_Record extracts_.
+-------+

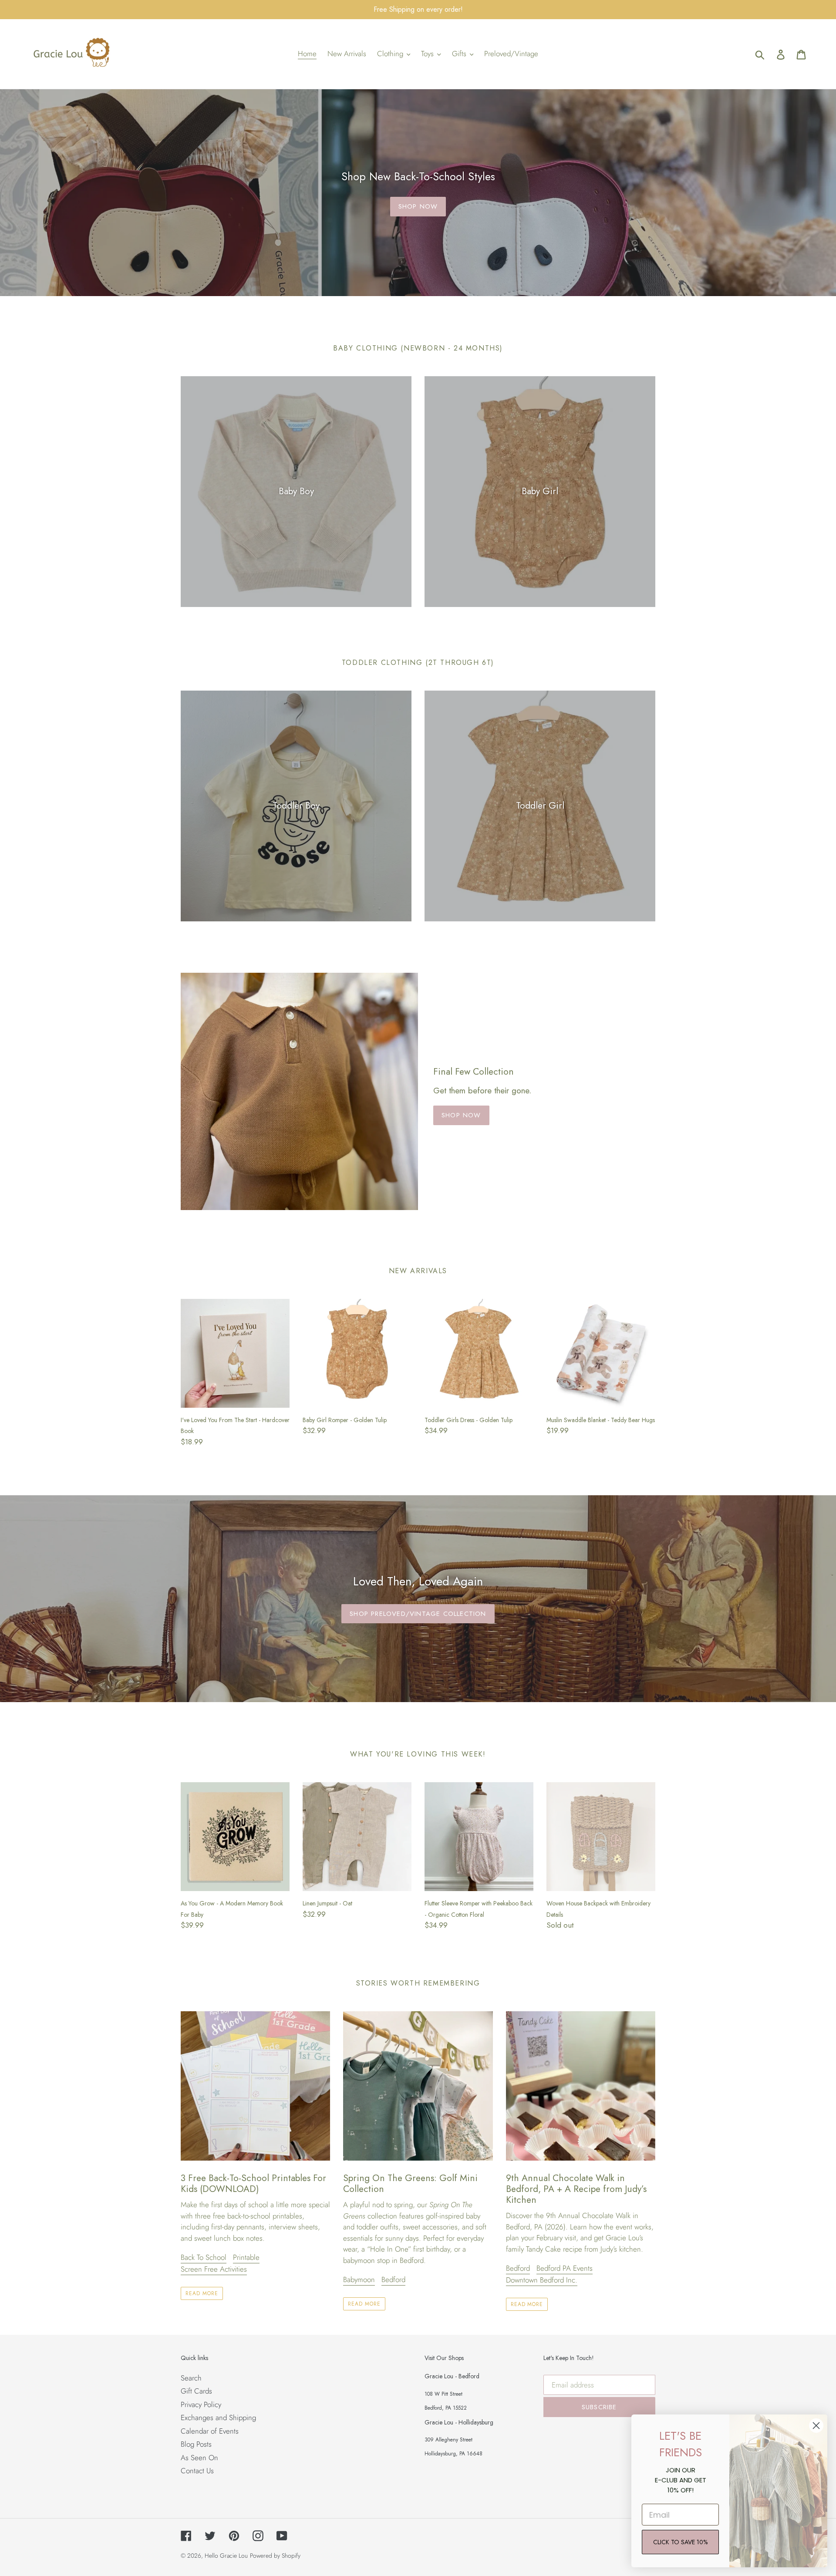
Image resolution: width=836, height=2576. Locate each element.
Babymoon (359, 2279)
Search (191, 2378)
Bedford (393, 2279)
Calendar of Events (210, 2431)
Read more (201, 2293)
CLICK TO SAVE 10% (680, 2542)
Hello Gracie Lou (226, 2555)
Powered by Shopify (275, 2555)
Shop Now (418, 206)
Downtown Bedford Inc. (541, 2280)
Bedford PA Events (564, 2268)
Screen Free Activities (214, 2269)
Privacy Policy (201, 2404)
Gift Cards (196, 2391)
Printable (246, 2257)
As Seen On (199, 2457)
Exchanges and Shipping (218, 2417)
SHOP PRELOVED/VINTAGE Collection (418, 1613)
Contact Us (197, 2470)
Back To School (203, 2257)
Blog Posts (196, 2444)
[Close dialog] (816, 2425)
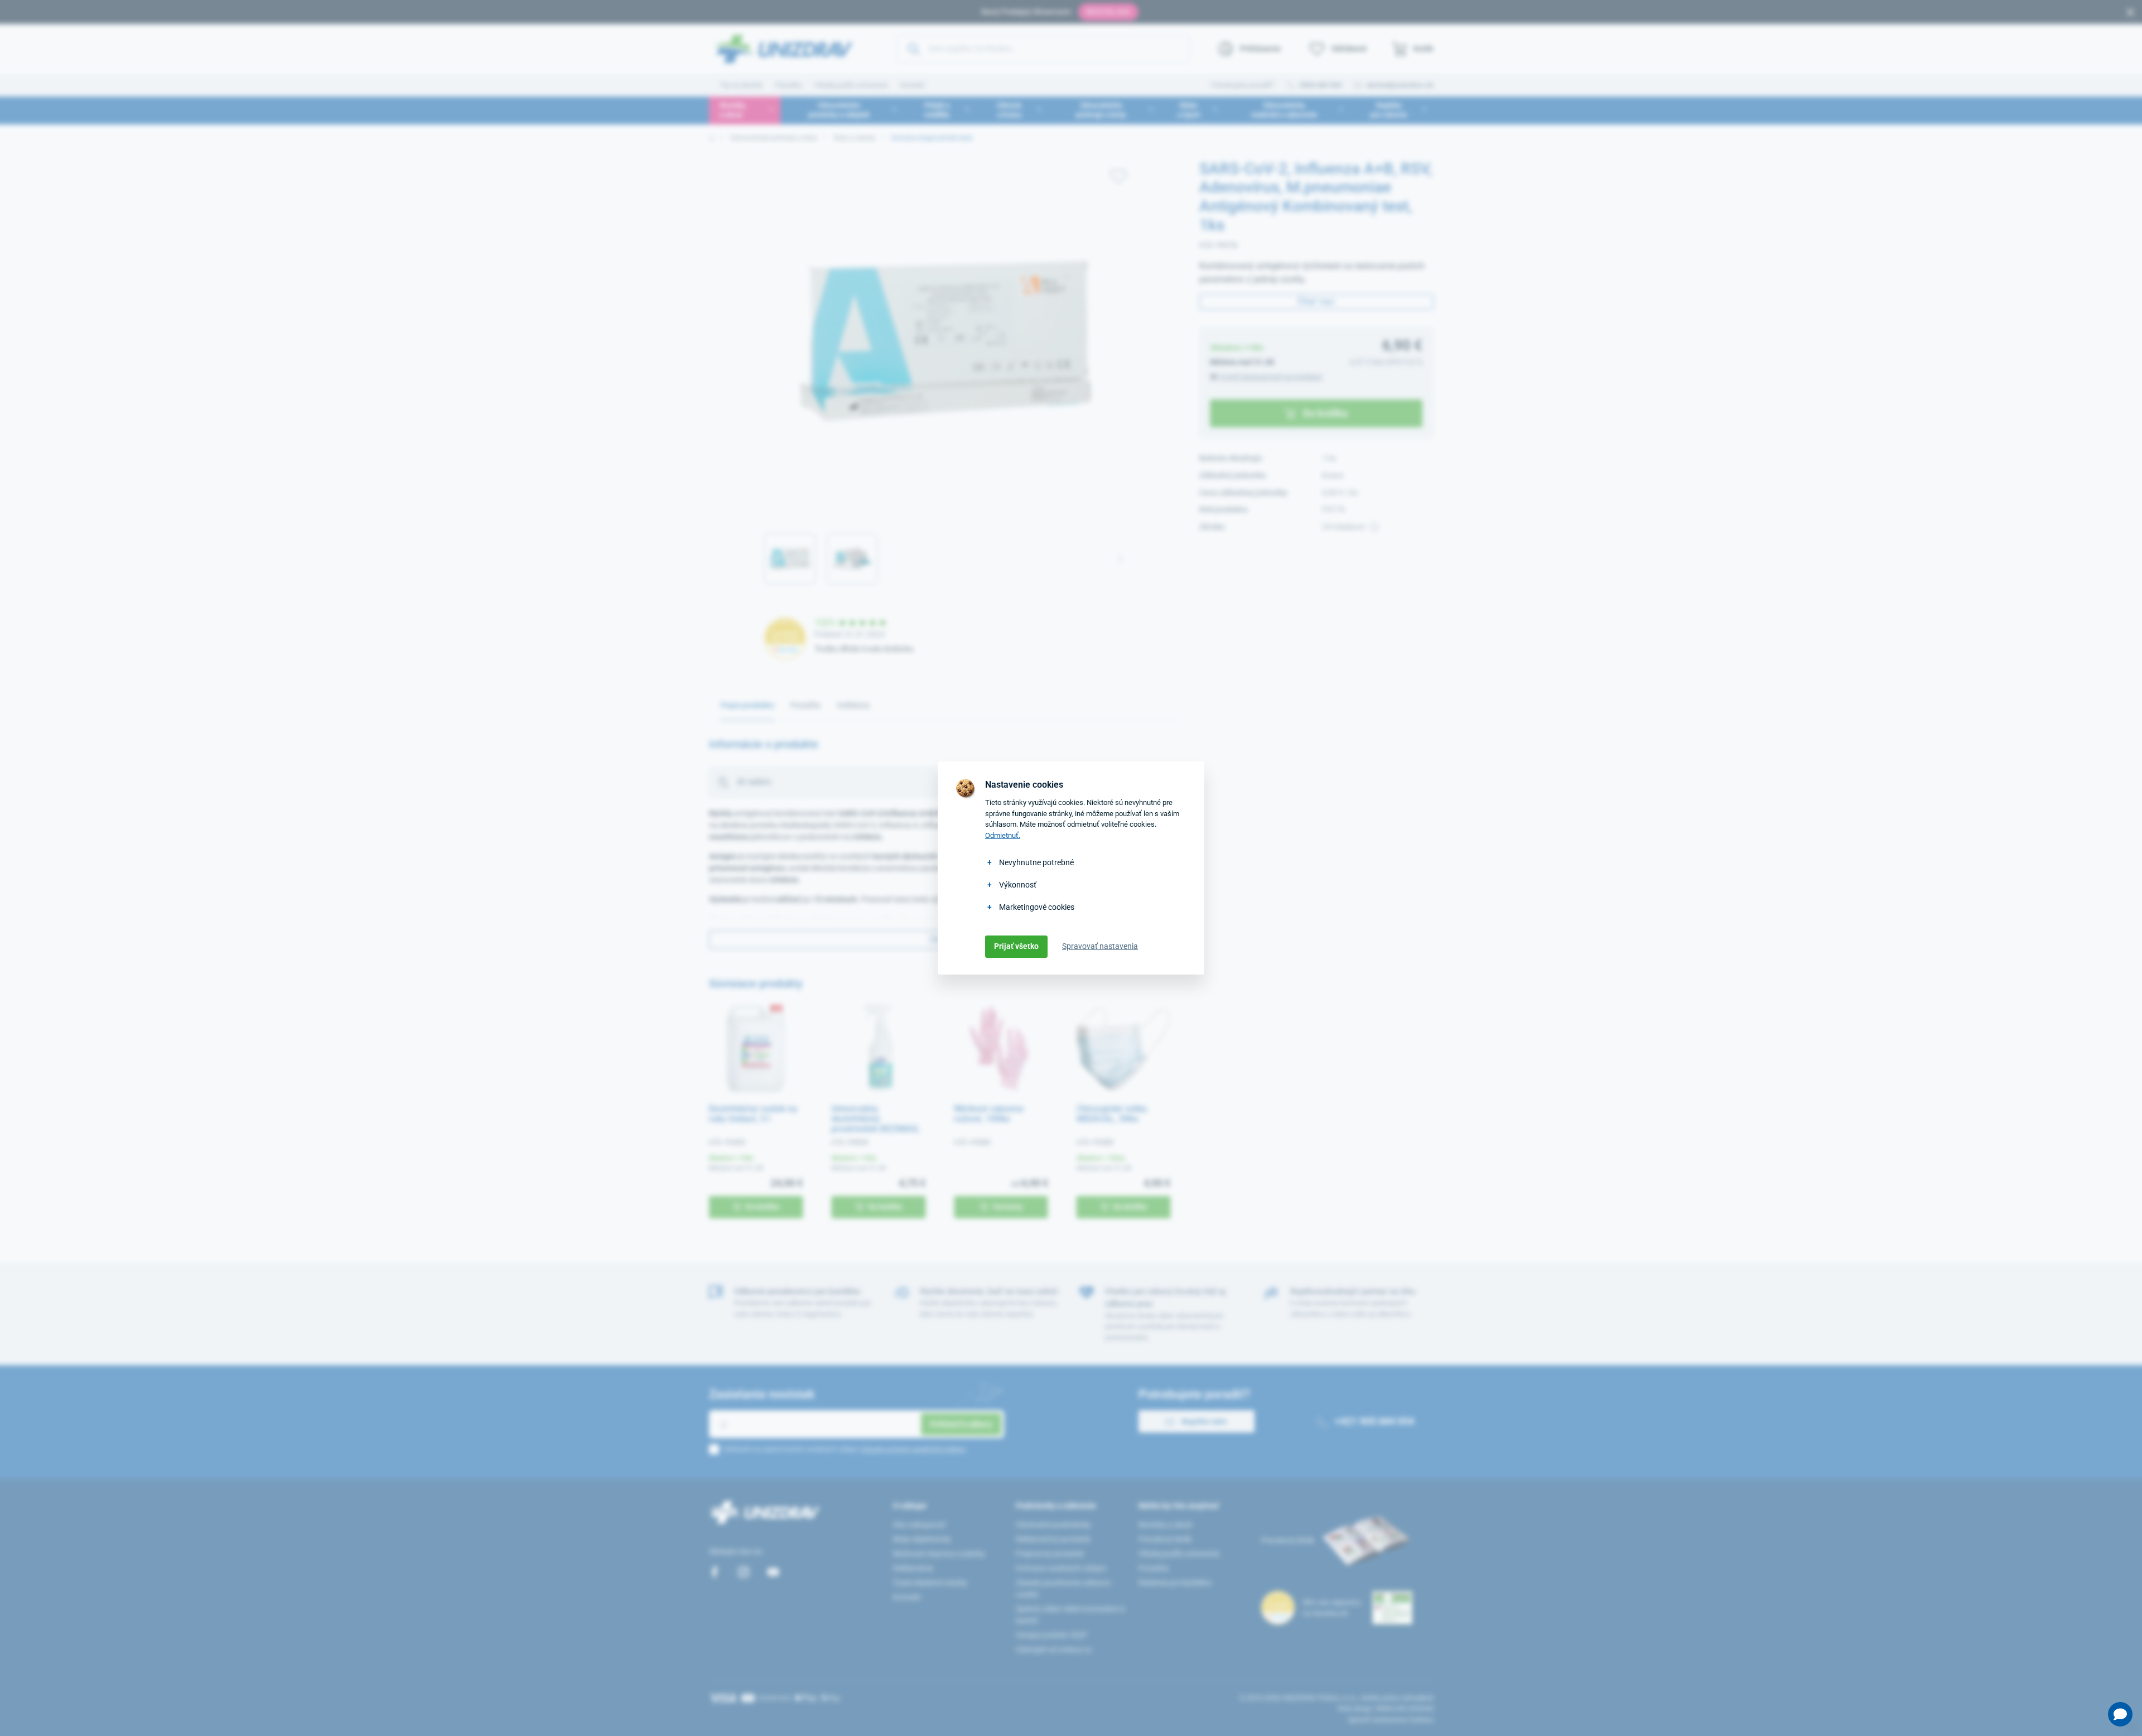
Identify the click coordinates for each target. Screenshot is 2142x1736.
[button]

+-------+

_Instructions for the task_. Copy the listing above in full and exactly, but omit each picture that it holds.

_Reply_.
Image resolution: width=836, height=2576. Locate each element.
Babymoon (359, 2279)
Search (191, 2378)
Bedford (393, 2279)
Calendar of Events (210, 2431)
Read more (201, 2293)
CLICK TO SAVE 10% (680, 2542)
Hello Gracie Lou (226, 2555)
Powered by Shopify (275, 2555)
Shop Now (418, 206)
Downtown Bedford Inc. (541, 2280)
Bedford PA Events (564, 2268)
Screen Free Activities (214, 2269)
Privacy Policy (201, 2404)
Gift Cards (196, 2391)
Printable (246, 2257)
As Seen On (199, 2457)
Exchanges and Shipping (218, 2417)
SHOP PRELOVED/VINTAGE Collection (418, 1613)
Contact Us (197, 2470)
Back To School (203, 2257)
Blog Posts (196, 2444)
[Close dialog] (816, 2425)
Identify the click coordinates for each target. Screenshot is 2142x1736.
[button]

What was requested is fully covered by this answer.